個人情報は一切取らない
透明性へのこだわりが採用

――廣瀬さんたちのコミュニティー「COVID-19 Rader JAPAN」以外にも、開発をしている団体がいました。

廣瀬 当初、同時多発的に開発されているとは思っていませんでした。僕は開発の裏側を公開していたので、逆に話を持ち掛けられたことはあったのですが、開発段階から全ての情報をオープンにしていくという僕の信念と合致せず、結果的にバラバラになりました。

――政府が示したアプリの留意点として、「透明性」「インクルーシブネス(包摂性)」「使用目的の限定」「検証」など4つの評価軸があります。
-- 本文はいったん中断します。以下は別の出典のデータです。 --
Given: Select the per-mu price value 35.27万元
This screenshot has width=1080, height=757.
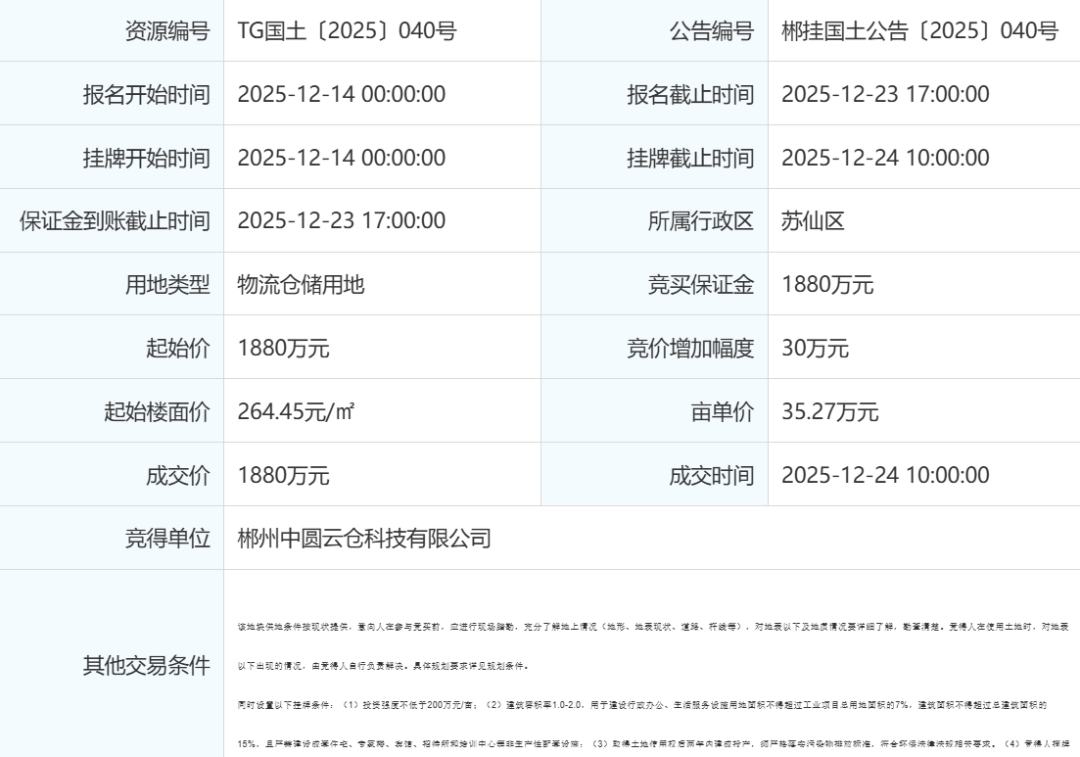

それらをクリアできたのが「COVID-19 Rader JAPAN」だったというわけですね。

廣瀬 結果として、私たちのものが日本政府に採用されることになりました。

 実は初期の段階で、医療向けの個人情報を取らないのかという声をかけてきた企業もあったのですが、「一切個人情報を取るつもりはない」とお断りしていました。

 個人情報を取るようなアプリにすれば、企業から支援を得られたかもしれません。しかし、日本でのプライバシーに対する意識は世界的に見ても高いです。また、自分だったら個人情報が吸い上げられるようなアプリは使いたくありません。自分が嫌なものをつくって、世の中にばらまくはずがない。
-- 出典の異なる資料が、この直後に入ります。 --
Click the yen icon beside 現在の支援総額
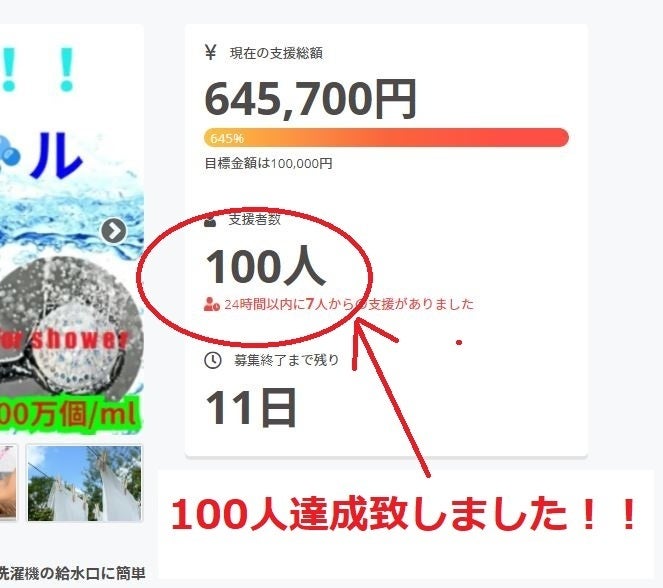663x588 pixels. click(x=211, y=52)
 そのことをクリアにするために、開発過程から全て一貫してオープンに記録を残しているということが大事なのです。

――政府による監視が始まるのではないかという批判や懐疑的な意見もあります。

廣瀬 「国のアプリをつくりやがって」とか「秘密警察の前触れだ」とか暴言を吐かれたこともあります。行政をテクノロジーが支えるような取り組みは今までになかったと思うので、それをゼロから進めていくのは大変でした。

 私たちはお金を1円ももらわずに、ボランティアで開発しました。たまには、そういう人たちがいるんだと信用してくれたらいいなと思います。